Le président de la cour d'assises tente de faire changer d'avis Salah Abdeslam qui refuse de répondre aux questions. Il lui rappelle que depuis le début du procès, il s'explique et dit ne pas comprendre ce revirement.

"J'ai fourni des efforts, j'ai gardé le silence pendant 6 années et ce n'était pas facile, répond très calmement l'accusé. C'était la position que je voulais adopter, mais j'ai changé d'avis. J'ai dis des choses, je me suis exprimé à l'égard des victimes, avec respect et je ne veux plus m'exprimer. Je n'arrive plus."

Il poursuit toujours aussi posément: "C'est un droit, j'ai beaucoup de raisons et c'est pour ne pas être qualifié de provocateur que je ne veux pas m'exprimer."

"Vous avez conscience que ça peut être interprêté de manière opposée", l'interroge le président lui rappelant que les délcarations faites par son ami Abrini la veille ne lui étaient pas "défavorables".

Salah Abdeslam fait usage de son droit au silence

"M. le président, messieurs et mesdames de la cour, bonjour à tous aujourd'hui je souhaite faire usage de mon droit au silence", déclare d'emblée Salah Abdeslam.

Debout dans le box, vêtu d'un polo noir, l'accusé répète ne pas vouloir s'expliquer, malgré l'insistance du président de la cour d'assises.

"C'est votre droit mais ce n'était pas prévu, regrette le magistrat. Je me permets d'insister, c'est important pour tout le monde."

Les parties civiles n'attendent rien d'Abdeslam

Même si les bancs de la salle d'audience sont remplis ce mercredi, les parties civiles n'attendent pas grand chose des déclarations de Salah Abdeslam. Lors de son dernier interrogatoire au début du mois de mars, au cours duquel il avait frôlé l'insolence, l'accusé avait ailleurs assuré:

"On attend de moi beaucoup et j'ai pas les informations" que les parties civiles attendent, a-t-il dit. Les parties civiles "veulent des informations que je ne possède pas".

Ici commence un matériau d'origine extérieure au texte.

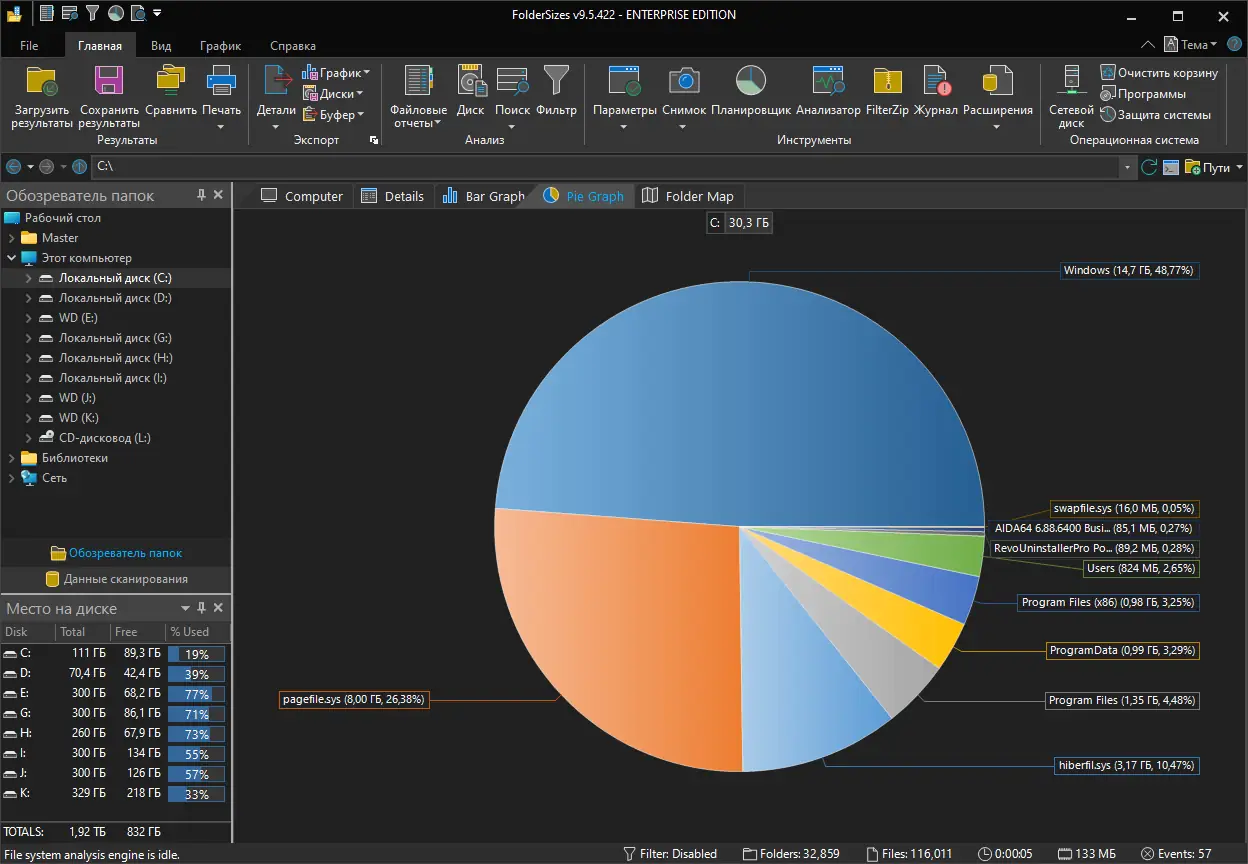Switch to the Bar Graph tab

[x=484, y=196]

Retrouvez ici notre article sur la frustration des parties civiles.

La question centrale de la ceinture explosive d'Abdeslam

Une question perdure: Salah Abdeslam a-t-il renoncé à actionner sa ceinture explosive ou le dispositif n'a-t-il pas fonctionné? Cette dernière a été découverte dans une poubelle à Montrouge, dans le sud de Paris, après que le terroriste a déposé son véhicule dans le XVIIIe arrondissement de la capitale.

Lors de son interrogatoire en février dernier, l'accusé avait déclaré avoir fait "marche-arrière". Une version qui est mise en doute par l'accusation.

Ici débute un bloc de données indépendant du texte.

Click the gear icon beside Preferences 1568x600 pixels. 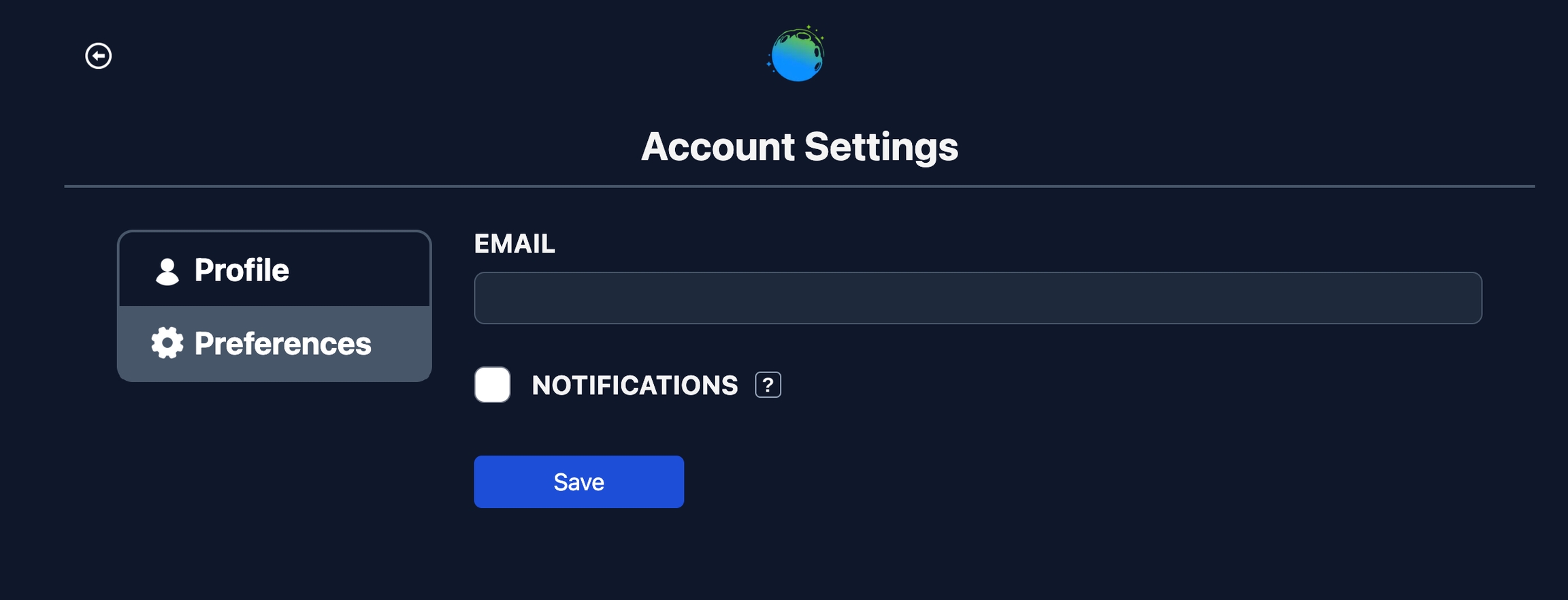pyautogui.click(x=167, y=343)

D'abord parce que le communiqué de revendication de l'organisation État islamique (EI) mentionne une attaque "dans le 18e arrondissement", là où la voiture a été retrouvée, et qui n'a pas eu lieu. Ensuite parce que les experts ont établi que la ceinture était défectueuse. Enfin parce que Salah Abdeslam aurait dit à plusieurs proches qu'elle n'avait pas fonctionné.

Abdeslam dédouané par Abrini

Hier, Mohamed Abrini a longuement été interrogé par la cour d'assises sur les jours précédant les attentats. A cette occasion, le Belgo-marocain de 37 ans a dédouané son ami d'enfance, assurant que ce dernier avait été recruté par son frère pour faire partie des commandos à cause de sa propre défection.

"Le dernier jour, quand je dis à Abaaoud 'non, je ne le ferai pas', Brahim Abdeslam voyant qu'il y a un gilet en plus, il a sûrement dû parler avec Salah Abdeslam en lui disant 'tu fais partie du voyage'", a déclaré Mohamed Abrini expliquant qu'il n'avait jamais cru que son ami passerait à l'acte.

"J'ai vu les regards, j'ai vu ceux qui étaient déterminés", et pour lui Salah Abdeslam n'en faisait pas partie.

Bonjour à tous, 102e journée d'audience du procès du 13-Novembre

C'est le 102e jour du procès des attentats du 13 novembre 2015 devant la cour d'assises spéciale.

Aujourd'hui, c'est au tour de Salah Abdeslam, seul membre des commandos encore en vie, d'être interrogé sur les derniers préparatifs des attaques et sur la soirée funeste des attentats.